Records contained in a dataset:
[Start of Attachment]

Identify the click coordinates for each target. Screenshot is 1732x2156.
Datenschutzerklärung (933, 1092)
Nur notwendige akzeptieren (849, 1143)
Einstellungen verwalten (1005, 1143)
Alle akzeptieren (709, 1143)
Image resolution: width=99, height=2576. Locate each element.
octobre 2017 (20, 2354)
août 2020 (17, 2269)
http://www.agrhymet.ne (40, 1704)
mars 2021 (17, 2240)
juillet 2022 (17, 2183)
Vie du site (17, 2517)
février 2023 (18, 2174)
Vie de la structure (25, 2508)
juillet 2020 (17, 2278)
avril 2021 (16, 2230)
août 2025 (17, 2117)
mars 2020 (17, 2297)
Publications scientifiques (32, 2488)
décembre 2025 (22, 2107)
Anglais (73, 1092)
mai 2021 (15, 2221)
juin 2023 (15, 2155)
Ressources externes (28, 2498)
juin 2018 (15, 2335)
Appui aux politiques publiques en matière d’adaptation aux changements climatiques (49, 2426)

[End of Attachment]

• [Exercise description]:
Your task is to retype the entries verbatim, starting with the line that holds "Image resolution: width=99, height=2576." and stopping after the line that holds "juin 2018 (15, 2335)".

• [Solution to this exercise]:
Image resolution: width=99, height=2576. Locate each element.
octobre 2017 (20, 2354)
août 2020 (17, 2269)
http://www.agrhymet.ne (40, 1704)
mars 2021 (17, 2240)
juillet 2022 (17, 2183)
Vie du site (17, 2517)
février 2023 (18, 2174)
Vie de la structure (25, 2508)
juillet 2020 (17, 2278)
avril 2021 (16, 2230)
août 2025 (17, 2117)
mars 2020 (17, 2297)
Publications scientifiques (32, 2488)
décembre 2025 (22, 2107)
Anglais (73, 1092)
mai 2021 (15, 2221)
juin 2023 (15, 2155)
Ressources externes (28, 2498)
juin 2018 (15, 2335)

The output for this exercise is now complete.